Resettlement in New Zealand has so far been rejected by the Australian Government due to concerns that this would create an incentive for people to attempt a maritime journey to Australia. There are two potential ‘pull factors’ which concern the Government about this arrangement: first, that New Zealand is a developed country, similar to Australia, and that resettlement in any developed country will act as an incentive for more asylum seekers to make the journey; second, and most significantly, that refugees who are resettled in New Zealand could eventually become citizens of New Zealand and then be entitled to live in Australia under the right of entry granted to New Zealand citizens in the Trans-Tasman Travel Arrangement.[31] Minister Dutton expressed these two concerns in a media interview in February 2016:

One of the things that we need to be mindful of is that we're not creating a situation where there's a pull factor for people to come here because they know that they're going to a particular country that might be seen in similar terms to Australia, in terms of welfare support or in terms of employment opportunities, whatever the motivation might be.

So it needs to be crafted carefully. For example, the way in which the Labor Party put together a proposal with New Zealand would mean that people could go to New Zealand, get New Zealand citizenship and then turn up in Australia...[32]
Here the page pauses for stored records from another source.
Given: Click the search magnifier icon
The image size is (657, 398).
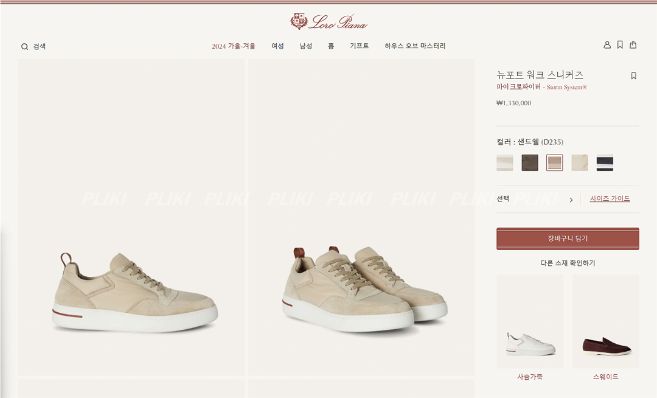Looking at the screenshot, I should pyautogui.click(x=25, y=46).
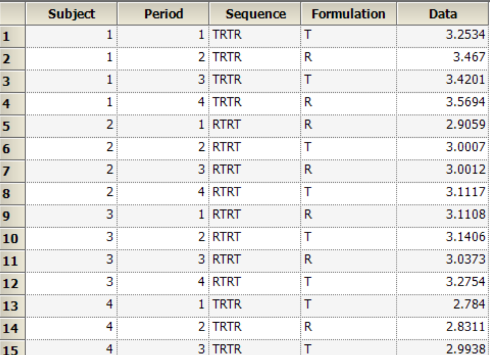Select Data cell with value 3.2534
The width and height of the screenshot is (490, 355).
point(443,35)
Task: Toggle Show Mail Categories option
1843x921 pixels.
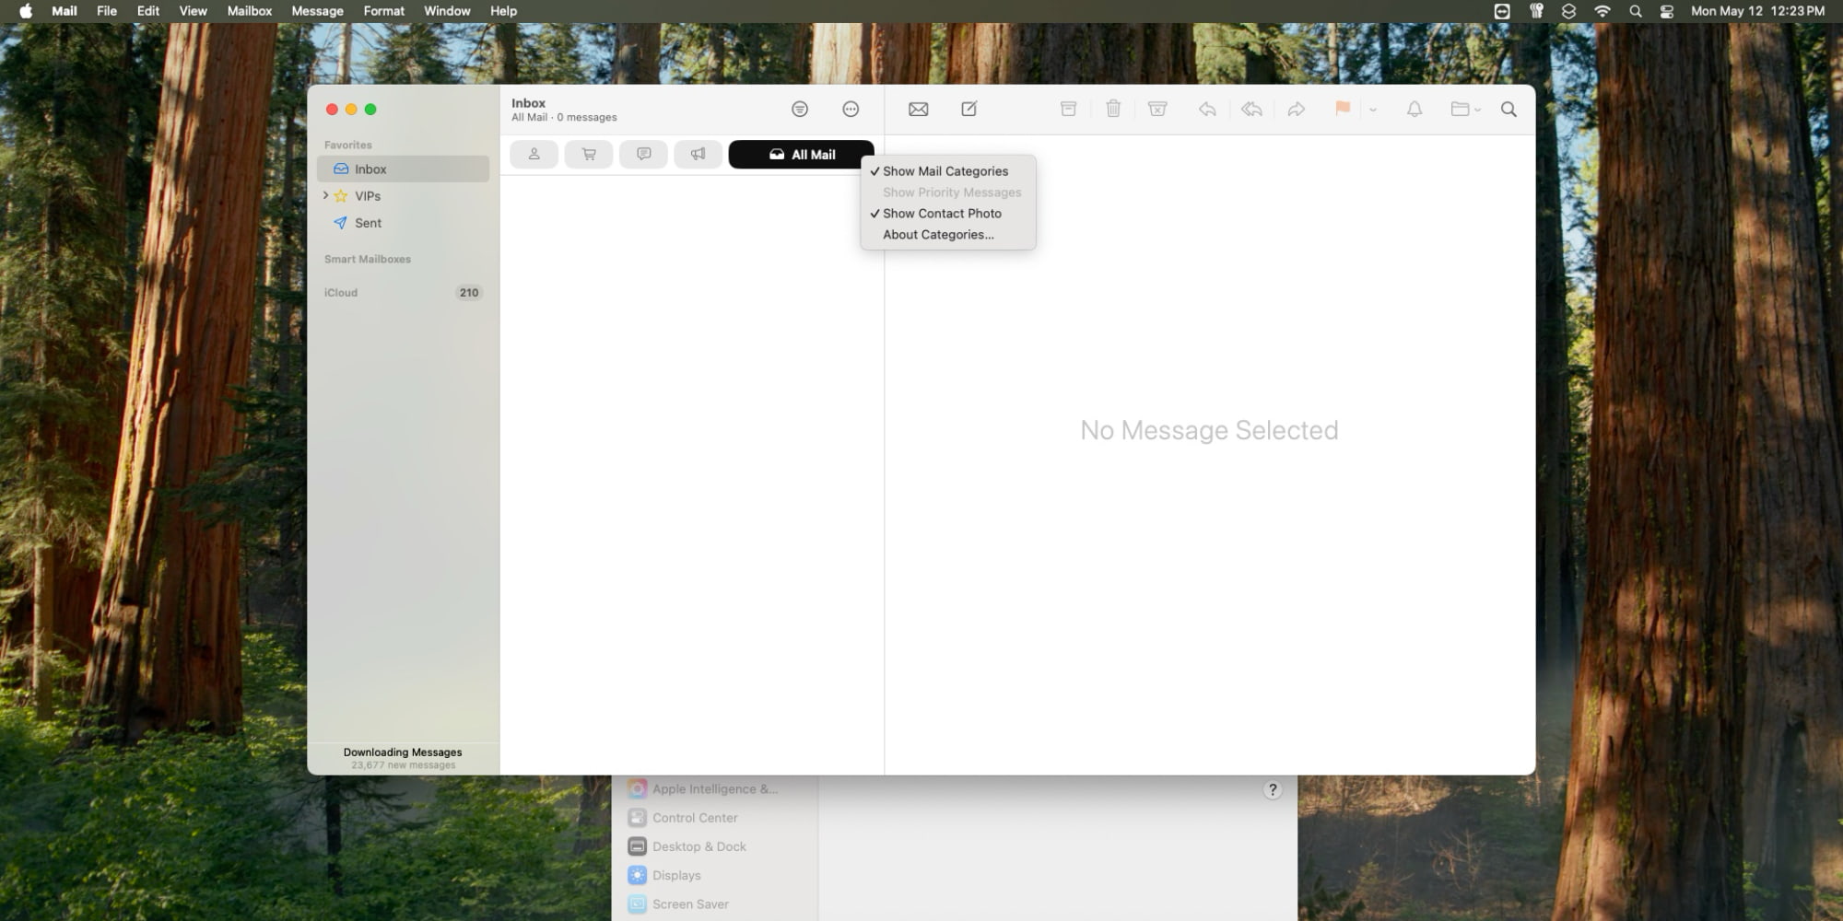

Since then, the Australian Government has consistently declined to accept the offer of resettlement in New Zealand for refugees in Nauru and PNG. However, in July 2019, Minister Dutton confirmed the offer remained open, and in an apparent softening of its position indicated that the Australian Government may consider it at some point, subject to national security interests:

I have never ruled out the New Zealand option but I've made the point and I make it again today—now is not the right time for us to be sending people to New Zealand ...

There may be a time when we can exercise the New Zealand option—we're grateful for it, but we will exercise that option when and if it is in our national interest and it's not going to restart boats.[33]

Committee consideration

Senate Legal and Constitutional Affairs Legislation Committee

The Bill was referred to the Senate Legal and Constitutional Affairs Legislation Committee for inquiry and report by 13 September 2019. Details of the inquiry are at the inquiry web page. The inquiry received 30 submissions on the Bill. All submissions—other than that from the Department of Home Affairs—opposed the Bill.

The Committee’s majority report recommended that the Senate pass the Bill. While it acknowledged the concerns raised by submitters and witnesses, it was of the view the measures in the Bill were ‘necessary, reasonable and proportionate’.[34] The Committee noted:

Evidence from the Department of Home Affairs emphasised that while the threat from people smuggling is currently suppressed, it has not been defeated and therefore an ongoing and multilayered approach—with a strong deterrence message—continues to be necessary ...

By virtue of the discretionary decision-making afforded to the minister under the bill, the bill contains appropriate safeguards with respect to permitting valid visa applications to be made in certain circumstances.[35]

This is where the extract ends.